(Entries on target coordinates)

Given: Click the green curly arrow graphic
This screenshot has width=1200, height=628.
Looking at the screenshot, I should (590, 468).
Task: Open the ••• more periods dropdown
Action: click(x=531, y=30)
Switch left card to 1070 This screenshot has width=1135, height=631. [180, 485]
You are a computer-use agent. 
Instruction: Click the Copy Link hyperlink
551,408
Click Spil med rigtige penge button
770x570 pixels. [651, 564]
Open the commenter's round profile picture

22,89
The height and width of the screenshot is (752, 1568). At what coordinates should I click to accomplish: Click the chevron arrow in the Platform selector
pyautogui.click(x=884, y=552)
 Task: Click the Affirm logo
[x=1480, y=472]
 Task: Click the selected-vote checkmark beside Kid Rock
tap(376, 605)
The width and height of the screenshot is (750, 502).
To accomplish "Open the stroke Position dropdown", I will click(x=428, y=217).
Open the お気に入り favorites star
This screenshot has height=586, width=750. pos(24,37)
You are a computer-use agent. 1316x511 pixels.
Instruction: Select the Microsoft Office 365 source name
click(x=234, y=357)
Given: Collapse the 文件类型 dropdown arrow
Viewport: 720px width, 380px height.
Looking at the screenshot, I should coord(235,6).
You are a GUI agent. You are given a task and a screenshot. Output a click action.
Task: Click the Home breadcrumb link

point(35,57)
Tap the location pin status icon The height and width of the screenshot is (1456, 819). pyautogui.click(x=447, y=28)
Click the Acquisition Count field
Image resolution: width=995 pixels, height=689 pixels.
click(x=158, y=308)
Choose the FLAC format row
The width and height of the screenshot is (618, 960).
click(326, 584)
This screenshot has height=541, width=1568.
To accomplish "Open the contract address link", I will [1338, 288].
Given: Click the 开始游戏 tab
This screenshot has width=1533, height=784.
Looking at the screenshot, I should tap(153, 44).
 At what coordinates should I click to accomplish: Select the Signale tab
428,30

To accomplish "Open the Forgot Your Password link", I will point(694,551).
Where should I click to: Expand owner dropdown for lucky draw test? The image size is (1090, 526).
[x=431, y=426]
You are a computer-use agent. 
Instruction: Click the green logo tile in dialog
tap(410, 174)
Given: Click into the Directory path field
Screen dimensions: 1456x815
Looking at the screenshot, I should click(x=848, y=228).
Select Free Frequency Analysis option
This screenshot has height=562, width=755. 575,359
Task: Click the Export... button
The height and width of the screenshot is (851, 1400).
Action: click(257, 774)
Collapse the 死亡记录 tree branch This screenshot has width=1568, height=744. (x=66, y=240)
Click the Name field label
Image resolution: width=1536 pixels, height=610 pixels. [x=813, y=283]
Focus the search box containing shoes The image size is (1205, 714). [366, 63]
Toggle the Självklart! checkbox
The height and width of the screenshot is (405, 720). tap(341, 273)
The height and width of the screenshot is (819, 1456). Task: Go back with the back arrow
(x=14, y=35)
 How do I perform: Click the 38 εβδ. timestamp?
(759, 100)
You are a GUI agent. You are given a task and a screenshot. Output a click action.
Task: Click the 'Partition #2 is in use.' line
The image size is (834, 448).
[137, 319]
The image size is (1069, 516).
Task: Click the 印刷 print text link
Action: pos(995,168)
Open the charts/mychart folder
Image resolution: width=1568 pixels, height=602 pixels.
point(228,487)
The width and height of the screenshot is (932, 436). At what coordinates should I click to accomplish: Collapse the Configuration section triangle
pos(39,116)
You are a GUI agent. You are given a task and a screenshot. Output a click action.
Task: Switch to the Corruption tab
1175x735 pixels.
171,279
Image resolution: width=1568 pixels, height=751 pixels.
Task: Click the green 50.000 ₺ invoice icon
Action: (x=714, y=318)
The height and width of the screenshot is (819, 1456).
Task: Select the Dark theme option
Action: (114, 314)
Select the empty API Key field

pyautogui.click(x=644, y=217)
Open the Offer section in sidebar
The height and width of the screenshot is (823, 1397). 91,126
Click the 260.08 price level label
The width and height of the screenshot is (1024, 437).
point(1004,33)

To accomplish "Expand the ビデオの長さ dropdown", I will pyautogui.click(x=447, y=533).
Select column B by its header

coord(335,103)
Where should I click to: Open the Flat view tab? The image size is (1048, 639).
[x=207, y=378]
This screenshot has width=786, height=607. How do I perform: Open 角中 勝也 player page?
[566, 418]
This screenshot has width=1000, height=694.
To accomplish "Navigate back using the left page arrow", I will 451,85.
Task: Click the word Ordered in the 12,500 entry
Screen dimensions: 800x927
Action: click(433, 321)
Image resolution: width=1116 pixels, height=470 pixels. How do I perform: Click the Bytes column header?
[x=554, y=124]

**Given exercise**
Rewrite every one of the records above, replacing "Instruction" with "Command" and leaving everything else unchanged.

**The output**
Given: Click the green curly arrow graphic
This screenshot has width=1200, height=628.
Looking at the screenshot, I should (590, 468).
Task: Open the ••• more periods dropdown
Action: click(x=531, y=30)
Switch left card to 1070 This screenshot has width=1135, height=631. [180, 485]
You are a computer-use agent. 
Command: Click the Copy Link hyperlink
551,408
Click Spil med rigtige penge button
770x570 pixels. [651, 564]
Open the commenter's round profile picture

22,89
The height and width of the screenshot is (752, 1568). At what coordinates should I click to accomplish: Click the chevron arrow in the Platform selector
pyautogui.click(x=884, y=552)
 Task: Click the Affirm logo
[x=1480, y=472]
 Task: Click the selected-vote checkmark beside Kid Rock
tap(376, 605)
The width and height of the screenshot is (750, 502).
To accomplish "Open the stroke Position dropdown", I will click(x=428, y=217).
Open the お気に入り favorites star
This screenshot has height=586, width=750. pos(24,37)
You are a computer-use agent. 1316x511 pixels.
Command: Select the Microsoft Office 365 source name
click(x=234, y=357)
Given: Collapse the 文件类型 dropdown arrow
Viewport: 720px width, 380px height.
Looking at the screenshot, I should coord(235,6).
You are a GUI agent. You are given a task and a screenshot. Output a click action.
Task: Click the Home breadcrumb link

point(35,57)
Tap the location pin status icon The height and width of the screenshot is (1456, 819). pyautogui.click(x=447, y=28)
Click the Acquisition Count field
Image resolution: width=995 pixels, height=689 pixels.
click(x=158, y=308)
Choose the FLAC format row
The width and height of the screenshot is (618, 960).
click(326, 584)
This screenshot has height=541, width=1568.
To accomplish "Open the contract address link", I will [1338, 288].
Given: Click the 开始游戏 tab
This screenshot has width=1533, height=784.
Looking at the screenshot, I should tap(153, 44).
 At what coordinates should I click to accomplish: Select the Signale tab
428,30

To accomplish "Open the Forgot Your Password link", I will point(694,551).
Where should I click to: Expand owner dropdown for lucky draw test? The image size is (1090, 526).
[x=431, y=426]
You are a computer-use agent. 
Command: Click the green logo tile in dialog
tap(410, 174)
Given: Click into the Directory path field
Screen dimensions: 1456x815
Looking at the screenshot, I should click(x=848, y=228).
Select Free Frequency Analysis option
This screenshot has height=562, width=755. 575,359
Task: Click the Export... button
The height and width of the screenshot is (851, 1400).
Action: click(257, 774)
Collapse the 死亡记录 tree branch This screenshot has width=1568, height=744. (x=66, y=240)
Click the Name field label
Image resolution: width=1536 pixels, height=610 pixels. [x=813, y=283]
Focus the search box containing shoes The image size is (1205, 714). [366, 63]
Toggle the Självklart! checkbox
The height and width of the screenshot is (405, 720). tap(341, 273)
The height and width of the screenshot is (819, 1456). Task: Go back with the back arrow
(x=14, y=35)
 How do I perform: Click the 38 εβδ. timestamp?
(759, 100)
You are a GUI agent. You are given a task and a screenshot. Output a click action.
Task: Click the 'Partition #2 is in use.' line
The image size is (834, 448).
[137, 319]
The image size is (1069, 516).
Task: Click the 印刷 print text link
Action: pos(995,168)
Open the charts/mychart folder
Image resolution: width=1568 pixels, height=602 pixels.
point(228,487)
The width and height of the screenshot is (932, 436). At what coordinates should I click to accomplish: Collapse the Configuration section triangle
pos(39,116)
You are a GUI agent. You are given a task and a screenshot. Output a click action.
Task: Switch to the Corruption tab
1175x735 pixels.
171,279
Image resolution: width=1568 pixels, height=751 pixels.
Task: Click the green 50.000 ₺ invoice icon
Action: (x=714, y=318)
The height and width of the screenshot is (819, 1456).
Task: Select the Dark theme option
Action: (114, 314)
Select the empty API Key field

pyautogui.click(x=644, y=217)
Open the Offer section in sidebar
The height and width of the screenshot is (823, 1397). 91,126
Click the 260.08 price level label
The width and height of the screenshot is (1024, 437).
point(1004,33)

To accomplish "Expand the ビデオの長さ dropdown", I will pyautogui.click(x=447, y=533).
Select column B by its header

coord(335,103)
Where should I click to: Open the Flat view tab? The image size is (1048, 639).
[x=207, y=378]
This screenshot has width=786, height=607. How do I perform: Open 角中 勝也 player page?
[566, 418]
This screenshot has width=1000, height=694.
To accomplish "Navigate back using the left page arrow", I will 451,85.
Task: Click the word Ordered in the 12,500 entry
Screen dimensions: 800x927
Action: click(433, 321)
Image resolution: width=1116 pixels, height=470 pixels. How do I perform: Click the Bytes column header?
[x=554, y=124]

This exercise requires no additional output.